空間から時間へ——インターネットと双璧をなす革新技術
さてお金にまつわる技術の話をしていきましょう。
今話題になっているビットコインとはBが大文字の方は仮想通貨、そして小文字の方はブロックチェーンという技術のことを指しています。
ビットコイン(Bitcoin)の価格が上がるかどうかは、まず第1にその信用と汎用、つまり利用者と利用場所の拡大にかかっていますが、第2に、さきほど述べた国家とネットワークの二つの層の戦いでもあります。そういう意味では国家の発行する法定通貨が弱くなるほどビットコインが強くなるでしょう。
ビットコインのような無国籍通貨というのは、中央銀行と国家にとっては厄介な存在です。なぜなら無国籍の通貨の発行と対応しなくてはならないからです。そうすると秩序が保たれないからです。 ブロックチェーンの本質は分散台帳にある
ブロックチェーンについては、その本質をしっかり知っておくと良いかもしれません。
まずインターネットとブロックチェーンは別ものだということです。
その違いを説明するのは難しいですがトライしてみましょう。例えば、AさんとBさんがいます。Aさんの100万円がBさんに移る時、どうするでしょうか?
インターネットでは、Aさんの口座からBさんの口座にデジタル上のネットワーク(TCP/IP規格)を通ってデータが流れます。デジタルデータですから当然コピーが発生する。Bさんの口座に100万円のデータが表示されたと同時にAさんの口座からその金額を消さなければならない。これはわかります。
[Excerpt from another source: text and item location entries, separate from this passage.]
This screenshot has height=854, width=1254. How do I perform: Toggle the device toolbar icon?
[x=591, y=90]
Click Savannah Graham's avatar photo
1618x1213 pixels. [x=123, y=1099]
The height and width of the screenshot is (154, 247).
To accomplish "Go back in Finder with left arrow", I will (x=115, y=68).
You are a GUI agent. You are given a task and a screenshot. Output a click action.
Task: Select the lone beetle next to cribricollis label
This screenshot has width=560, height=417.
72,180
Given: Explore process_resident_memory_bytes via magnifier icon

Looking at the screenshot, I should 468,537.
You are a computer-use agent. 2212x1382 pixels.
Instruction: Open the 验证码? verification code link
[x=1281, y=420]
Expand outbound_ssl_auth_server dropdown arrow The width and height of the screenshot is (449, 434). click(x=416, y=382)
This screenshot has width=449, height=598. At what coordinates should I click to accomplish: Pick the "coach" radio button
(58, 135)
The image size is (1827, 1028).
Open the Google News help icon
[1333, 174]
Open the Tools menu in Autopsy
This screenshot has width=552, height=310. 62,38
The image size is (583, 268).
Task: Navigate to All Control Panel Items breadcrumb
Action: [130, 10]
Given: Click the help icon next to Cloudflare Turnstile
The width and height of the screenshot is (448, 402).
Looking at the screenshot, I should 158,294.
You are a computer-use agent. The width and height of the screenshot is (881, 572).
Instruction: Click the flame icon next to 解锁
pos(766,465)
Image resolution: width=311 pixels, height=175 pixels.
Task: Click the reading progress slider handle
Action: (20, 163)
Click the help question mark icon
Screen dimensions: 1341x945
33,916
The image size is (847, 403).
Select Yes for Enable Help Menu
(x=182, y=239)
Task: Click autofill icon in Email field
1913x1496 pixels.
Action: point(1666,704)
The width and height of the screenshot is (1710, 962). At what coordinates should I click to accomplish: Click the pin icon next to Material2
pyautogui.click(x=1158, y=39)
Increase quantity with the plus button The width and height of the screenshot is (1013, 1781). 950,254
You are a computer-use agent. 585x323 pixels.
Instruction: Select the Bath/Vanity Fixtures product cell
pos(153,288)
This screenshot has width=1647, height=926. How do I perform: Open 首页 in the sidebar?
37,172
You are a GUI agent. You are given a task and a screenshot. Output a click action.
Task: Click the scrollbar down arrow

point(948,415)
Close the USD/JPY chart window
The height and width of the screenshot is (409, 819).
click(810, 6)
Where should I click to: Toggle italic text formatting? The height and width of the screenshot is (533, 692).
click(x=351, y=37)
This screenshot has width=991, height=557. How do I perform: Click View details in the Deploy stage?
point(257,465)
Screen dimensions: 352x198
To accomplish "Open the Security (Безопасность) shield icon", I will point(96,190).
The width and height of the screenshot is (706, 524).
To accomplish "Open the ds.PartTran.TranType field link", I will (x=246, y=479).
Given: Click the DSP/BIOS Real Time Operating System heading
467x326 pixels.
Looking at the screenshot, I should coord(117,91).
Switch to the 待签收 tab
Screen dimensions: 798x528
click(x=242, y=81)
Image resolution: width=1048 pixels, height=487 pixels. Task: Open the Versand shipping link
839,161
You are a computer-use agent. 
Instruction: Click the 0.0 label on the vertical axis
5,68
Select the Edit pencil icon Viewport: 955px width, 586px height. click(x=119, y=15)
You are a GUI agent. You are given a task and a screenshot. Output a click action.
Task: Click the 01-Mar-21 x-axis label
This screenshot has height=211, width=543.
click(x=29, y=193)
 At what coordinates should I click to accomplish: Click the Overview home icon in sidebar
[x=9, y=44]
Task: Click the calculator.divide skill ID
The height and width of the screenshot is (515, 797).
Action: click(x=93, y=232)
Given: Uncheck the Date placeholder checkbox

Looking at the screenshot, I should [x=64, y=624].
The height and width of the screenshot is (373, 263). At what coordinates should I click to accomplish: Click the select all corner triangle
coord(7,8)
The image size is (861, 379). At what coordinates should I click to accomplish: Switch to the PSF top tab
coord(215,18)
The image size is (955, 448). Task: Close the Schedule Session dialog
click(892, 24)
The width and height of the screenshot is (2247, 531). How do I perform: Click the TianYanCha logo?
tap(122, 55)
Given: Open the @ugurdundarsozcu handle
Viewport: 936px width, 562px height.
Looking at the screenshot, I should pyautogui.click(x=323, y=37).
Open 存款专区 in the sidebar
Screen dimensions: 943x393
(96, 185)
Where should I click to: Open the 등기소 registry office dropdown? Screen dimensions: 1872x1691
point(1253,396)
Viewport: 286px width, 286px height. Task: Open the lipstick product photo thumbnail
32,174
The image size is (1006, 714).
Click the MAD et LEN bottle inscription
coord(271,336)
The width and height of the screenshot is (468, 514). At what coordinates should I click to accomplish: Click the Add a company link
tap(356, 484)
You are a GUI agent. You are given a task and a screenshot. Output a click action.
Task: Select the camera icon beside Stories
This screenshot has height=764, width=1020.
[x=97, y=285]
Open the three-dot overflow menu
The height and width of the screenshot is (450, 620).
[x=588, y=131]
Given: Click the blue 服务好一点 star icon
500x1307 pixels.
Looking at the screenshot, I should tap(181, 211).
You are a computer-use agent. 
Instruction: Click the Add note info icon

ではブロックチェーンとは何か? 今度はパラパラ漫画を思い浮かべてください。
ブロックチェーンではデータは「移動」しません。まず一枚目の紙にはAさんの口座に100万円が書いてあります。Bさんにはなにもなしです。しかし二枚目をめくるとあら不思議、Aさんの口座にはなにもなく、Bさんの口座に100万円と書いてある。パラパラ漫画やアニメの仕組みとはパラパラとセルをめくるとあたかも動いているように見えます。しかし実際には動いていない。視覚のトリックです。ブロックチェーンも同じです。これはAさん、Bさんの取引を記帳したわけです。そしてその世界中の膨大な取引の記帳を十分ごとに記帳し続ける。その記帳の束(ブロック)が連なっている(チェーン)から、ブロックチェーンなのです。